Sendo o fator que praticamente sepulta o filme de qualquer emoção e apego, o roteiro é um problema tão grande em Um Olhar no Paraíso que os fatores já citados acima são prejudicados por ele. Indeciso sobre seu tema, Um Olhar no Paraíso até caminha bem até a morte da menina, mas depois, o filme mescla fatores de fantasia(o Paraíso) e os fatores dramáticos(a Terra) de uma forma ruim. Quando o drama dá as cartas, ele é tratado de forma leve demais e sem sentimento algum. Na cena do estupro, por exemplo, o problema da censura aflorou. Na mão de um diretor mais corajoso, uma cena crua e realista acabaria com os nervos do espectador, que se sentiria até mais emocionado com o filme. Mas aqui, Jackson não consegue transmitir sua mensagem. A cena sai bonita visualmente, mas opaca sentimentalmente. Já na parte da fantasia, as cenas são muito belas visualmente também(destaque para o criativo Paraíso da Weta), mas são levadas de forma beirando o melodramático. Apesar de tudo, o segmento de fantasia é excelente e tem poucos defeitos, graças até a bela interpretação de Saoirse. E ainda tem a já citada cena de humor de Susan Sarandon. Quando a família acaba de perder a filha, ainda baqueada, Susan faz uma cena com os filhos felizes, brincando, com uma música de rock ao fundo e por cerca de 1 minuto, o que até provoca risadas na plateia. Sim, quando Jackson pode ousar um pouco e pegar pesado no drama, ele resolve apelar pro riso fácil. Lastimável.
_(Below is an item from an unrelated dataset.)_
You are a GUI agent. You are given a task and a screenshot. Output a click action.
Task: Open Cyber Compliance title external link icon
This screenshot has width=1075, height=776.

Num quadro geral, o roteiro não traz diálogos pouco convincentes ou situações inverossímeis, mas traz um mix batido entre brutalidade e poesia. Aqui, fica claro que não dá para passar lições bonitas baseadas em brutalidade. Em outras mãos, talvez, mas aqui não. Fora isso, o roteiro também erra em outros pontos, como um estranho anti-clímax. Spoiler a seguir. Quando Rachel Weisz volta pra casa depois de uma viagem, sua filha encontra uma evidência contra o vizinho. Exatamente quando poderá pegar o culpado do assassinato, um fator emocional entra em tela. Mal-colocado e com uma solução indecisa: a filha entrega a evidência mesmo depois de ver a família feliz. Resultado: Um buraco de roteiro que resulta nesse péssimo anti-clímax.
Bonito porém indeciso, Um Olhar do Paraíso resulta num grande paradoxo. Um exemplo disso é seu final, que pode até soar egoísta e deverás piegas para muitos, beirando uma experiência espírita. Se tentasse mesclar as situações com mais clareza e mais calma, talvez Um Olhar ficasse melhor. Mas talvez a falta de ousadia de Peter Jackson seja a culpada por matar um material tão promissor e estimulante. Talvez nos outros a decepção seja maior. Mas em mim, apesar de grande, ela poderia ser maior. Desde o anúncio do PG-13 eu previa isso e até ajudou. Seria um baque esperar demais de Um Olhar no Paraíso.